Some lawmakers also voiced their support for the financial reporting guidelines.
"For too long, health insurance company CEOs have been pocketing astronomical salaries all the while denying care and coming up with foolish reasons to kick people off their insurance policies," Sen. Jay Rockefeller (D, W.Va.) said in an Aug. 16 statement. "If we want to change the culture of health insurance companies and how they treat individuals and families in need of health care, then we need to change the way they do business."
But not all state regulators are comfortable with the upcoming restrictions on health plans.
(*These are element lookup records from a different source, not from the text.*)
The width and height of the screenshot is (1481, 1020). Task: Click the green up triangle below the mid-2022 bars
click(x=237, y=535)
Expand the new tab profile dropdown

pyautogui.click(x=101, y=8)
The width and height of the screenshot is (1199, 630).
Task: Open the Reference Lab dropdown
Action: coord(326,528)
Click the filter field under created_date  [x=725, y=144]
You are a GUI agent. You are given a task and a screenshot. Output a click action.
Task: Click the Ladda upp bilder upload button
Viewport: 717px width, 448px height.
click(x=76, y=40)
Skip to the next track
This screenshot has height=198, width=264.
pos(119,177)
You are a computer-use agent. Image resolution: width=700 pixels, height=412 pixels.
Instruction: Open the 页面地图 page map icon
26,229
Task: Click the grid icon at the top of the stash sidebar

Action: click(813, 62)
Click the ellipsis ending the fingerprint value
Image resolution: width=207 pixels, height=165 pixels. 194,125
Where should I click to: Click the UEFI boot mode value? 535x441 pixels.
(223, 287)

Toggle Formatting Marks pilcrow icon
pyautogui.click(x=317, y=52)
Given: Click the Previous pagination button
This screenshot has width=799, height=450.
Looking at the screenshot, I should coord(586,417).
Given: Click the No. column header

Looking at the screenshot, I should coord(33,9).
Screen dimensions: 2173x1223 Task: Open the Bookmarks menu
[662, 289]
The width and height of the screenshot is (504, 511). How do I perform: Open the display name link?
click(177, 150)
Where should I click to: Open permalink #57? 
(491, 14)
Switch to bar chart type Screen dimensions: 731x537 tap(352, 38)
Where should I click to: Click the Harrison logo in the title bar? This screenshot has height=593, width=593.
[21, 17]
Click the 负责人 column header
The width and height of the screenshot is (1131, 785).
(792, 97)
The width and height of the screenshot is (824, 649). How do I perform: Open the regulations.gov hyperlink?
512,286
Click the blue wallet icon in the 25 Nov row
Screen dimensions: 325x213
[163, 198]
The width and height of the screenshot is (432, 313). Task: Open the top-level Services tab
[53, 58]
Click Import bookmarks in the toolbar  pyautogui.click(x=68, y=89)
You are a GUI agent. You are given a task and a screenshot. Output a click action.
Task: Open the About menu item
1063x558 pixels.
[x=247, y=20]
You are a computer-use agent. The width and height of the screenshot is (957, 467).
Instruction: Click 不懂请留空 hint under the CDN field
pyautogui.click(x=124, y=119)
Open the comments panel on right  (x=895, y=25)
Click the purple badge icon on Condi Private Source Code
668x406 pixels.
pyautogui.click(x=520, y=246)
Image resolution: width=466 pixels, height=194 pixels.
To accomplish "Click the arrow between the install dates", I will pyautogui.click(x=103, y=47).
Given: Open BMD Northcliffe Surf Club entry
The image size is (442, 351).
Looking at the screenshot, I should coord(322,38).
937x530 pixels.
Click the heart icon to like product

Although Maine insurance commissioner Mila Kofman has been an advocate of the health reform law, she is opposed to the requirement that individual and small-group plans spend a minimum of 80% of premiums on care. She expressed such sentiments in a July 1 letter to HHS Secretary Kathleen Sebelius and requested a waiver of the requirement. Maine has had a minimum medical-loss ratio setting of 65% in the individual market since 1993.
"Absent a waiver, I believe that the federal [medical-loss ratio] standard may disrupt our individual health insurance market," Kofman said. "There are two insurers selling coverage. Loss of one of the two insurers would have a serious destabilizing effect in our individual market."